So, I have an intuition as to what is going wrong here - but not a solution. It looks as though:
both objects have alpha enabled on their materials
object A is larger than object B
object B is behind object A’s center point, but is partially within it’s volume
object B either disappears, or partially disappears
Why is this a problem? Well, almost everything in a 3D game relies on scenarios like this - such as explosions, weapons effects, status fx, AoE fx etc. So almost everything I try to implement in game - runs into this scenario at some point.
Is this a bug? Or something I can configure around?
It’s a case of the renderer not knowing or being impossible to know which order to render the meshes in. In the case of two objects intersection which are both transparent, there is no correct order.
Not writing the z-buffer create’s it’s own artifacts - so that’s not going to solve it either. I think the layer system could work. This is an extreme case, but the actual problem occurs when doing things like particle effects (i.e. a shotgun blast) and the quads are too close together. It get’s confused about render order and you start getting weird artifacts.
Pretty sure this is an engine implementation issue - it’s a common problem in other engines (Unity for instance suffers from this, or at least used to). There are ways to avoid it - but each method has caveats.
Not a dumb question - maybe not obvious if you don’t do a lot of particle FX.
For instance, if you have a charge effect that lasts for 2 seconds, say for a laser rifle, the charge starts in one location, and then stays there. It does not follow the gun.

▸ **PROVIDED RECORDS**
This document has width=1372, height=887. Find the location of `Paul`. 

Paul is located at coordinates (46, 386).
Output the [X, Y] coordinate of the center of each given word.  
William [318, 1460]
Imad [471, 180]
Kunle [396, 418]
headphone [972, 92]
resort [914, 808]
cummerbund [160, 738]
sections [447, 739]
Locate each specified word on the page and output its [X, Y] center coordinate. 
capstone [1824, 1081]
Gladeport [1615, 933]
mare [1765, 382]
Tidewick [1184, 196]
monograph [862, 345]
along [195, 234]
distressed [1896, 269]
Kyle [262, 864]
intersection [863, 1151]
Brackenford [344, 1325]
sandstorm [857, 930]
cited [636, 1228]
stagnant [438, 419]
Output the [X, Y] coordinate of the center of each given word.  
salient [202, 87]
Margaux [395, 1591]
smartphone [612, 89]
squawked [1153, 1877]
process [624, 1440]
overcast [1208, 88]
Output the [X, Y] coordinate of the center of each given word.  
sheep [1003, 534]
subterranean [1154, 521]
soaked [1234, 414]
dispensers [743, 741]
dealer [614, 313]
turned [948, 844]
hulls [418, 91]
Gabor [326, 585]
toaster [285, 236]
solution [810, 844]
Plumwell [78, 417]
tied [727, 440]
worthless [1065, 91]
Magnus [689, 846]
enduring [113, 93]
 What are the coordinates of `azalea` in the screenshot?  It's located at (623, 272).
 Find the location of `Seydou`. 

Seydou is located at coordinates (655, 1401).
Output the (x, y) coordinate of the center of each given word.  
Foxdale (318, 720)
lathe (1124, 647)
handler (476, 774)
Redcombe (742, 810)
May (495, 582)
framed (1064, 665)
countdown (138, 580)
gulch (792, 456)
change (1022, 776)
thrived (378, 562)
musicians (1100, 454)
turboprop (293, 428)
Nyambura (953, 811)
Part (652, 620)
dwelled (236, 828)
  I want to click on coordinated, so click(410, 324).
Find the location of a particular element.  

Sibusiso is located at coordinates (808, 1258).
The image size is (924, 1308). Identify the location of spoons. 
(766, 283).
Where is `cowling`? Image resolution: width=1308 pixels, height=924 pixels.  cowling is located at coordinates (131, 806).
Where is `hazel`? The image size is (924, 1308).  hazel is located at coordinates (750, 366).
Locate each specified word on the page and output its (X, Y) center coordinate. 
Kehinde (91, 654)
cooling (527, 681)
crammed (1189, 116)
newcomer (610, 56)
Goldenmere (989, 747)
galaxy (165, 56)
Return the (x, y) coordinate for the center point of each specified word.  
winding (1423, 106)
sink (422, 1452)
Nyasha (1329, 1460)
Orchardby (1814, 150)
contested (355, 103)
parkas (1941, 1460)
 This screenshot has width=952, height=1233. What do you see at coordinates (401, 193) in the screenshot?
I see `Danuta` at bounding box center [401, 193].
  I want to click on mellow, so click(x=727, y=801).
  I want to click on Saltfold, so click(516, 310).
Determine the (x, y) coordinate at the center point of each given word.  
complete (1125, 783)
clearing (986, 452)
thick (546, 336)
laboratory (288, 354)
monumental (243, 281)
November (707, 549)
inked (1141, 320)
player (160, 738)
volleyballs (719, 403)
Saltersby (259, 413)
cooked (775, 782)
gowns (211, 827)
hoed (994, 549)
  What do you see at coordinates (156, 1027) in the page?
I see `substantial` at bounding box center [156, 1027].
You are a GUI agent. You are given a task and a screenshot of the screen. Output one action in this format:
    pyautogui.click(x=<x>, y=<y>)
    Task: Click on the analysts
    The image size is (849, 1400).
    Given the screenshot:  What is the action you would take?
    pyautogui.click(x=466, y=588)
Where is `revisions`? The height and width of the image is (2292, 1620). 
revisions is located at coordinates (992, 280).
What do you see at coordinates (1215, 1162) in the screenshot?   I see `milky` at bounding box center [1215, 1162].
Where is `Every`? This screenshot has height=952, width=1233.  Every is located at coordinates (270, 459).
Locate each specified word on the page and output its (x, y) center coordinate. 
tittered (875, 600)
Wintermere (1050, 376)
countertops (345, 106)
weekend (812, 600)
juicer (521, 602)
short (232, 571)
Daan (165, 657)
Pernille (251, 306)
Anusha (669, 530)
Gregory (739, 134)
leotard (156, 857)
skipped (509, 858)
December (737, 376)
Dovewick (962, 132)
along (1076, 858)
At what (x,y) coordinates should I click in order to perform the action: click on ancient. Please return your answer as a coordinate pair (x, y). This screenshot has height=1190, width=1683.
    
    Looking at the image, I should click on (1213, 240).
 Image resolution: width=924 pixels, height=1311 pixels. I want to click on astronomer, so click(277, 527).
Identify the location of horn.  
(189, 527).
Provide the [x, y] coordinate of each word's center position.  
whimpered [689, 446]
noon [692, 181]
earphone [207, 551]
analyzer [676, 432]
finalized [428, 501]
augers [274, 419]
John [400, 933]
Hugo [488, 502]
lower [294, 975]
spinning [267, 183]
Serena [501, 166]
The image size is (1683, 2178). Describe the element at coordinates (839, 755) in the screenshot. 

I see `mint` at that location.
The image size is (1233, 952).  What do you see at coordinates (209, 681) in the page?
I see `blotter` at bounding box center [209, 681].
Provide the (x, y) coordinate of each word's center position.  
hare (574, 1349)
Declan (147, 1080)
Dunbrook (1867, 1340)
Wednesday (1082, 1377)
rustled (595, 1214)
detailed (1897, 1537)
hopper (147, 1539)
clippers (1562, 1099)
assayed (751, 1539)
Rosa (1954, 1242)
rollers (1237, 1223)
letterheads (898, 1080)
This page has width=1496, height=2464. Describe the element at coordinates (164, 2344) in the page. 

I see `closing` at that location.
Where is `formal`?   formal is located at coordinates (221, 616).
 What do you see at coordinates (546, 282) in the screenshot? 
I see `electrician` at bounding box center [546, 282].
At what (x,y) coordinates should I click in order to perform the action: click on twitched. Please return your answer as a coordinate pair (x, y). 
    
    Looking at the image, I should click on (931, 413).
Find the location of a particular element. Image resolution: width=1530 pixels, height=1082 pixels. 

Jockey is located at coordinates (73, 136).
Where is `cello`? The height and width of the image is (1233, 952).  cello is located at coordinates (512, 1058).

▸ **EXERCISE OBJECTIVE**
Write what comes next in the forum discussion about overlapping transparent objects disappearing in a 3D game, starting after its last sentence. The records come from a separate source and are unrelated to the text.

▸ **OUTPUT FOR THIS TASK**
This happens with all particle effects, some you notice less than others (i.e. smoke for a shotgun blast). But essentially, any effect that you want to actually follow the point of emission as it moves through space, breaks in PlayCanvas.
It’s particularly noticeable for things like rocket plume effects, rocket jets, particles that have to ‘charge’ etc.
Ooooh… You are doing charge effects, that makes sense now. If I’m reading that right, you would like particles to be ‘attracted’ to the emitter in a sense?
So it’s fairly simple to do in Unity et al - usually just a checkbox to use local coordinates. But unfortunately it doesn’t exist in PlayCanvas (that I can see). A bit frustrating because it’s a hugely important part of getting certain game FX to look ‘correct’.
So in our game - there are a number of situations where the particle effect must run for a few seconds, and all while the emitter is moving. Because they are emitted into world space, it creates some pretty buggy looking results. So far we’ve either had to create them procedurally, or re-design… but it’s definitely diminishing the quality as a result.